Rewrite all of the entries below, replacing every "Image resolution" with "Display resolution" and leaving everything else unchanged.
►
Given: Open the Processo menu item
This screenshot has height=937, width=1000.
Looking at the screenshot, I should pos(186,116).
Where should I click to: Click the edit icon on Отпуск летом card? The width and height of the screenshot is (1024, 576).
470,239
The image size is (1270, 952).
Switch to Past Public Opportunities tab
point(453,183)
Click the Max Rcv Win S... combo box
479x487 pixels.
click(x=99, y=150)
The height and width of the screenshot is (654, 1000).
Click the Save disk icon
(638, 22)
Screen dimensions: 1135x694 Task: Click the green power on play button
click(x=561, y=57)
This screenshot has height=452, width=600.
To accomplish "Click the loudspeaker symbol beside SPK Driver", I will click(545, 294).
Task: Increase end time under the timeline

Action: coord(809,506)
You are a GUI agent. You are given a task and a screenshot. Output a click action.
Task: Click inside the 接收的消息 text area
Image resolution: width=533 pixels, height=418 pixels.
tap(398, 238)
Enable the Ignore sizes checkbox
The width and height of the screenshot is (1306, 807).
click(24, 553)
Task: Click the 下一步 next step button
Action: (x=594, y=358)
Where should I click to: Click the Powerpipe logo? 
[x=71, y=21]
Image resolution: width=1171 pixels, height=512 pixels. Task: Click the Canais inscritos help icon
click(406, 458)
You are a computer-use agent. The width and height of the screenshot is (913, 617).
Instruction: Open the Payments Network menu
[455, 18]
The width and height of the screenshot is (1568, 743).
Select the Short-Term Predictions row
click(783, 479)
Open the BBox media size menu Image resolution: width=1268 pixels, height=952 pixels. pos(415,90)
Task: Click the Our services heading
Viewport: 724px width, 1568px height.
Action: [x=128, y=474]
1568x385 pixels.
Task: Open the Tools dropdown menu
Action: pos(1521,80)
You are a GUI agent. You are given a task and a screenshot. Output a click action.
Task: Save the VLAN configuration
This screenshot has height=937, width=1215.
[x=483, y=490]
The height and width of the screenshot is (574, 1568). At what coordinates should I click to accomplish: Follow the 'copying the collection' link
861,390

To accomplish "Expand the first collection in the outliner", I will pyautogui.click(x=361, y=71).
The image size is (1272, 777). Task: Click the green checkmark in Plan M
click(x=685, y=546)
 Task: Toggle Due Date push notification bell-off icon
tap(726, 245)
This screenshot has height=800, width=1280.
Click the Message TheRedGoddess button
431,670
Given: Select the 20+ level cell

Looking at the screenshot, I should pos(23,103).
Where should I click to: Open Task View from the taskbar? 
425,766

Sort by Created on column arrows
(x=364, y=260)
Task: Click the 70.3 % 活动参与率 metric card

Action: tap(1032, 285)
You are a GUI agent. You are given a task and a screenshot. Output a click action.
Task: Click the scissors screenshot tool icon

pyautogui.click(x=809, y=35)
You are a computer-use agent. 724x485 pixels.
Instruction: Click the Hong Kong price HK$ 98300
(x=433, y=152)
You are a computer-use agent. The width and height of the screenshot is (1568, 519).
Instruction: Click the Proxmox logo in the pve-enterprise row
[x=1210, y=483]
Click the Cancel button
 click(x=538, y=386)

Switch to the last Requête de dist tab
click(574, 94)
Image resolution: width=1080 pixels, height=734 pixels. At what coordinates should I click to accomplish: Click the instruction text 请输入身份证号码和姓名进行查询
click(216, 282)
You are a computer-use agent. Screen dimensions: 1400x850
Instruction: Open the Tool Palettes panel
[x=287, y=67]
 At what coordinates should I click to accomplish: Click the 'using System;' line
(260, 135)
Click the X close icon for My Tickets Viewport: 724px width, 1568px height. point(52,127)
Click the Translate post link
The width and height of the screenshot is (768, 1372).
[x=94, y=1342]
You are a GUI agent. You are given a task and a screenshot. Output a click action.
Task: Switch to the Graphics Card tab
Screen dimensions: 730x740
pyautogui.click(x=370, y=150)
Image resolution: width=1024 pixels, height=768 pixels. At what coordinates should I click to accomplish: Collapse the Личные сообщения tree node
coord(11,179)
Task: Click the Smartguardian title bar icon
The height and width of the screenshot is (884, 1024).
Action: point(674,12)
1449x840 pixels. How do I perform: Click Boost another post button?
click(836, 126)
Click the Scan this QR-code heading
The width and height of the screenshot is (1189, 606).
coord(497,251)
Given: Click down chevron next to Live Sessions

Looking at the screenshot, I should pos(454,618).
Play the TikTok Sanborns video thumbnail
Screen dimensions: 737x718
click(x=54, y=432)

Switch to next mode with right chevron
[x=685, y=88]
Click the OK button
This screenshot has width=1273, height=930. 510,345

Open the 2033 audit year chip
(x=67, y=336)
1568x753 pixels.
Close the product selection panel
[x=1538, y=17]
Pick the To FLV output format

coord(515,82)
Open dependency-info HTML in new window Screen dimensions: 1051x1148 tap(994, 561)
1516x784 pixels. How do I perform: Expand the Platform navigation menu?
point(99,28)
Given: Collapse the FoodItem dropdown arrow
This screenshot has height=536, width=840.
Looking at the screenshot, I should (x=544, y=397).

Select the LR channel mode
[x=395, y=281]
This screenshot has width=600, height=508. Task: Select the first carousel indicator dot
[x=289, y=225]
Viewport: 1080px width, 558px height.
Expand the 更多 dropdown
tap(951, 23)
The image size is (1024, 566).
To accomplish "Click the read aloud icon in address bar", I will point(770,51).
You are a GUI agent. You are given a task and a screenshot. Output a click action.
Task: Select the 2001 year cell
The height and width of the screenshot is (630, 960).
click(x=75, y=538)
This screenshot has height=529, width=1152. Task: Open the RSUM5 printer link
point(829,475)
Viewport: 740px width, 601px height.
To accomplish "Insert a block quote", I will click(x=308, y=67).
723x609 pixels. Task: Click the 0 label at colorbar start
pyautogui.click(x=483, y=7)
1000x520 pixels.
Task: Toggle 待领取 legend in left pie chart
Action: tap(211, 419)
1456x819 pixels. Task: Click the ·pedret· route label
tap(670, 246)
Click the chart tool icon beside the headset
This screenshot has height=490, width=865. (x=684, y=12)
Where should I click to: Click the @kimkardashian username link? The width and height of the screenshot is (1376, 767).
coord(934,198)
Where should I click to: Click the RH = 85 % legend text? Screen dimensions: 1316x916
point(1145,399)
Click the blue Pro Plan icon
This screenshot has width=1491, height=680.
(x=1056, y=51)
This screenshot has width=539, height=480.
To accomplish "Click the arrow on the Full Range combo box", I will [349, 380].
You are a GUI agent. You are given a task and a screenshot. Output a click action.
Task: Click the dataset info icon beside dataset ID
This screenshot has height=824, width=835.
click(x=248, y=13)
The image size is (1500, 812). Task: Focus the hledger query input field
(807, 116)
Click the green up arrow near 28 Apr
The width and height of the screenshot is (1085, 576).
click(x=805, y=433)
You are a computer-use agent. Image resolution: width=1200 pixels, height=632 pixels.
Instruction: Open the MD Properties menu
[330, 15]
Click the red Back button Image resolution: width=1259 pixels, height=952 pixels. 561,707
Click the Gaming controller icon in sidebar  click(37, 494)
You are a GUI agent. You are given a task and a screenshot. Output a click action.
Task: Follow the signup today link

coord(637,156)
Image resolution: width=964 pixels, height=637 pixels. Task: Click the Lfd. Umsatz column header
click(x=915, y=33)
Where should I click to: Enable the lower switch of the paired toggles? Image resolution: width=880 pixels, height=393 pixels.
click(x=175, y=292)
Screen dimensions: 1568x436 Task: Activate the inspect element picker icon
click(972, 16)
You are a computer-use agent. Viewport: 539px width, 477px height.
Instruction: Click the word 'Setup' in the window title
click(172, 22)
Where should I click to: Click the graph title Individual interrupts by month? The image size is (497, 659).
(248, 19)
◄
→ **Written answer**:
Given: Open the Processo menu item
This screenshot has height=937, width=1000.
Looking at the screenshot, I should pos(186,116).
Where should I click to: Click the edit icon on Отпуск летом card? The width and height of the screenshot is (1024, 576).
470,239
The image size is (1270, 952).
Switch to Past Public Opportunities tab
point(453,183)
Click the Max Rcv Win S... combo box
479x487 pixels.
click(x=99, y=150)
The height and width of the screenshot is (654, 1000).
Click the Save disk icon
(638, 22)
Screen dimensions: 1135x694 Task: Click the green power on play button
click(x=561, y=57)
This screenshot has height=452, width=600.
To accomplish "Click the loudspeaker symbol beside SPK Driver", I will click(545, 294).
Task: Increase end time under the timeline

Action: coord(809,506)
You are a GUI agent. You are given a task and a screenshot. Output a click action.
Task: Click inside the 接收的消息 text area
Display resolution: width=533 pixels, height=418 pixels.
tap(398, 238)
Enable the Ignore sizes checkbox
The width and height of the screenshot is (1306, 807).
click(24, 553)
Task: Click the 下一步 next step button
Action: (x=594, y=358)
Where should I click to: Click the Powerpipe logo? 
[x=71, y=21]
Display resolution: width=1171 pixels, height=512 pixels. Task: Click the Canais inscritos help icon
click(406, 458)
You are a computer-use agent. The width and height of the screenshot is (913, 617).
Instruction: Open the Payments Network menu
[455, 18]
The width and height of the screenshot is (1568, 743).
Select the Short-Term Predictions row
click(783, 479)
Open the BBox media size menu Display resolution: width=1268 pixels, height=952 pixels. pos(415,90)
Task: Click the Our services heading
Viewport: 724px width, 1568px height.
Action: [x=128, y=474]
1568x385 pixels.
Task: Open the Tools dropdown menu
Action: pos(1521,80)
You are a GUI agent. You are given a task and a screenshot. Output a click action.
Task: Save the VLAN configuration
This screenshot has height=937, width=1215.
[x=483, y=490]
The height and width of the screenshot is (574, 1568). At what coordinates should I click to accomplish: Follow the 'copying the collection' link
861,390

To accomplish "Expand the first collection in the outliner", I will pyautogui.click(x=361, y=71).
The image size is (1272, 777). Task: Click the green checkmark in Plan M
click(x=685, y=546)
 Task: Toggle Due Date push notification bell-off icon
tap(726, 245)
This screenshot has height=800, width=1280.
Click the Message TheRedGoddess button
431,670
Given: Select the 20+ level cell

Looking at the screenshot, I should pos(23,103).
Where should I click to: Open Task View from the taskbar? 
425,766

Sort by Created on column arrows
(x=364, y=260)
Task: Click the 70.3 % 活动参与率 metric card

Action: tap(1032, 285)
You are a GUI agent. You are given a task and a screenshot. Output a click action.
Task: Click the scissors screenshot tool icon

pyautogui.click(x=809, y=35)
You are a computer-use agent. 724x485 pixels.
Instruction: Click the Hong Kong price HK$ 98300
(x=433, y=152)
You are a computer-use agent. The width and height of the screenshot is (1568, 519).
Instruction: Click the Proxmox logo in the pve-enterprise row
[x=1210, y=483]
Click the Cancel button
 click(x=538, y=386)

Switch to the last Requête de dist tab
click(574, 94)
Display resolution: width=1080 pixels, height=734 pixels. At what coordinates should I click to accomplish: Click the instruction text 请输入身份证号码和姓名进行查询
click(216, 282)
You are a computer-use agent. Screen dimensions: 1400x850
Instruction: Open the Tool Palettes panel
[x=287, y=67]
 At what coordinates should I click to accomplish: Click the 'using System;' line
(260, 135)
Click the X close icon for My Tickets Viewport: 724px width, 1568px height. point(52,127)
Click the Translate post link
The width and height of the screenshot is (768, 1372).
[x=94, y=1342]
You are a GUI agent. You are given a task and a screenshot. Output a click action.
Task: Switch to the Graphics Card tab
Screen dimensions: 730x740
pyautogui.click(x=370, y=150)
Display resolution: width=1024 pixels, height=768 pixels. At what coordinates should I click to accomplish: Collapse the Личные сообщения tree node
coord(11,179)
Task: Click the Smartguardian title bar icon
The height and width of the screenshot is (884, 1024).
Action: point(674,12)
1449x840 pixels. How do I perform: Click Boost another post button?
click(836, 126)
Click the Scan this QR-code heading
The width and height of the screenshot is (1189, 606).
coord(497,251)
Given: Click down chevron next to Live Sessions

Looking at the screenshot, I should pos(454,618).
Play the TikTok Sanborns video thumbnail
Screen dimensions: 737x718
click(x=54, y=432)

Switch to next mode with right chevron
[x=685, y=88]
Click the OK button
This screenshot has width=1273, height=930. 510,345

Open the 2033 audit year chip
(x=67, y=336)
1568x753 pixels.
Close the product selection panel
[x=1538, y=17]
Pick the To FLV output format

coord(515,82)
Open dependency-info HTML in new window Screen dimensions: 1051x1148 tap(994, 561)
1516x784 pixels. How do I perform: Expand the Platform navigation menu?
point(99,28)
Given: Collapse the FoodItem dropdown arrow
This screenshot has height=536, width=840.
Looking at the screenshot, I should (x=544, y=397).

Select the LR channel mode
[x=395, y=281]
This screenshot has width=600, height=508. Task: Select the first carousel indicator dot
[x=289, y=225]
Viewport: 1080px width, 558px height.
Expand the 更多 dropdown
tap(951, 23)
The image size is (1024, 566).
To accomplish "Click the read aloud icon in address bar", I will point(770,51).
You are a GUI agent. You are given a task and a screenshot. Output a click action.
Task: Select the 2001 year cell
The height and width of the screenshot is (630, 960).
click(x=75, y=538)
This screenshot has height=529, width=1152. Task: Open the RSUM5 printer link
point(829,475)
Viewport: 740px width, 601px height.
To accomplish "Insert a block quote", I will click(x=308, y=67).
723x609 pixels. Task: Click the 0 label at colorbar start
pyautogui.click(x=483, y=7)
1000x520 pixels.
Task: Toggle 待领取 legend in left pie chart
Action: tap(211, 419)
1456x819 pixels. Task: Click the ·pedret· route label
tap(670, 246)
Click the chart tool icon beside the headset
This screenshot has height=490, width=865. (x=684, y=12)
Where should I click to: Click the @kimkardashian username link? The width and height of the screenshot is (1376, 767).
coord(934,198)
Where should I click to: Click the RH = 85 % legend text? Screen dimensions: 1316x916
point(1145,399)
Click the blue Pro Plan icon
This screenshot has width=1491, height=680.
(x=1056, y=51)
This screenshot has width=539, height=480.
To accomplish "Click the arrow on the Full Range combo box", I will [349, 380].
You are a GUI agent. You are given a task and a screenshot. Output a click action.
Task: Click the dataset info icon beside dataset ID
This screenshot has height=824, width=835.
click(x=248, y=13)
The image size is (1500, 812). Task: Focus the hledger query input field
(807, 116)
Click the green up arrow near 28 Apr
The width and height of the screenshot is (1085, 576).
click(x=805, y=433)
You are a computer-use agent. Display resolution: width=1200 pixels, height=632 pixels.
Instruction: Open the MD Properties menu
[330, 15]
Click the red Back button Display resolution: width=1259 pixels, height=952 pixels. 561,707
Click the Gaming controller icon in sidebar  click(37, 494)
You are a GUI agent. You are given a task and a screenshot. Output a click action.
Task: Follow the signup today link

coord(637,156)
Display resolution: width=964 pixels, height=637 pixels. Task: Click the Lfd. Umsatz column header
click(x=915, y=33)
Where should I click to: Enable the lower switch of the paired toggles? Display resolution: width=880 pixels, height=393 pixels.
click(x=175, y=292)
Screen dimensions: 1568x436 Task: Activate the inspect element picker icon
click(972, 16)
You are a computer-use agent. Viewport: 539px width, 477px height.
Instruction: Click the word 'Setup' in the window title
click(172, 22)
Where should I click to: Click the graph title Individual interrupts by month? The image size is (497, 659).
(248, 19)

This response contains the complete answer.